慢性精巣上体炎とはどんな病気か

 前記の急性精巣上体炎が慢性化する場合と、結核菌(けっかくきん)による炎症など特殊な菌による感染で炎症が長引く場合とがあります。発熱、急激なはれ、激しい痛みなどは伴いませんが、陰嚢(いんのう)内の違和感や、にぶい痛みが長期にわたり続きます。

原因は何か

 尿路感染症を起こしやすい腸内細菌(大腸菌など)により、急性精巣上体炎が引き起こされます。

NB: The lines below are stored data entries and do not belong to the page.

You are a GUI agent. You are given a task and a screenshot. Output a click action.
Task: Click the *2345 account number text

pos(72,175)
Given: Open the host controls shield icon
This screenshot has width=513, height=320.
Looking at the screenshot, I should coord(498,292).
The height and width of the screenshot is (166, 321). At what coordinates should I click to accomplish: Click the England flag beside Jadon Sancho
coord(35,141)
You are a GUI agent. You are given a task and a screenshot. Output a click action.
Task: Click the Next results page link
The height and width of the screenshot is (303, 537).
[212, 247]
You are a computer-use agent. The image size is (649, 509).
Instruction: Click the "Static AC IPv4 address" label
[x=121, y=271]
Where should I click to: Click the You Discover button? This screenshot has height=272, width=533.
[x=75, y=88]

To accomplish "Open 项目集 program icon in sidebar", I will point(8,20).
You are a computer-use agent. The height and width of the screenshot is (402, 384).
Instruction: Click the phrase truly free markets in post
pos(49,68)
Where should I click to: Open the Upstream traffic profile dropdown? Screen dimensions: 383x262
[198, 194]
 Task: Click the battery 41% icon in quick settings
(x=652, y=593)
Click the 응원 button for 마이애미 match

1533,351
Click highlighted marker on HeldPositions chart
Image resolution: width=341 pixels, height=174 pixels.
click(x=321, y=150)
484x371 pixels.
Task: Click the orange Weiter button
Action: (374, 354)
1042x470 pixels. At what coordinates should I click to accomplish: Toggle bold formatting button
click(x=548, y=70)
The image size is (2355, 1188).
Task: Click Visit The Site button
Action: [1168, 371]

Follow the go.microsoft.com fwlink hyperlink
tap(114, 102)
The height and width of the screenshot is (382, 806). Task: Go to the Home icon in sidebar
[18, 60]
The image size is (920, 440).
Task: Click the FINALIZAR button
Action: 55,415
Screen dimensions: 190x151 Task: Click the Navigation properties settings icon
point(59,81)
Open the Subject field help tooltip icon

この治療が不十分であると、細菌が精巣上体のなかにこもってしまい、慢性的な炎症を起こすと考えられます。しかし、慢性期には細菌を検出することが難しく、原因菌が特定されないことがよくあります。
 結核性の場合は、肺結核から尿に結核菌の感染が移行して引き起こされます。尿中に結核菌を証明することが必要ですが、検出されずに手術で精巣上体を摘出し、その結果、結核感染が証明されることもあります。

症状の現れ方

 急性期を過ぎても精巣上体に硬いしこりが残り、にぶい痛みや違和感が持続します。発熱を伴うことはありません。
 結核性の場合も、痛みの程度はにぶいものの、精巣上体が数珠状に硬くはれてきます。抗生剤の投与によってもなかなかよくならない場合は注意が必要です。肺結核を患ったことのある人が多いのですが、知らないうちに感染している場合もみられます。

検査と診断

 まず、尿中の白血球や細菌の検査をします。白血球のみで菌が検出されない場合は結核性を疑って、特殊な検査で尿中の結核菌の有無を調べます。また、慢性前立腺炎などの慢性尿路感染や、前立腺肥大症などの他の病気を合併している場合もあり、他の尿路(腎、膀胱、前立腺など)に異常がないかどうか検査します。

治療の方法

 抗生剤の投与ではよくならない場合が多く、痛み止めなどの炎症を抑える薬を長期間投与します。それでも不快な痛みが続く場合は、精巣上体を摘出することもあります。
 結核性の場合は、腎臓や膀胱などのその他の尿路にも結核菌の感染を起こしている可能性があり、また結核菌は臓器の奥深くに潜んでいることも多いので、半年以上の長期間、抗結核薬による治療が必要です。イソニアジド(イスコチン)とリファンピシン(リファジン)にストレプトマイシンまたはエサンブトールを組み合わせた治療が標準的です。

慢性精巣上体炎に気づいたらどうする

 激しい症状がないので放置してしまう場合もみられるようですが、徐々に悪化してしまったり、他の病気が見つかったりすることもありますので、やはり病院を受診することをすすめます。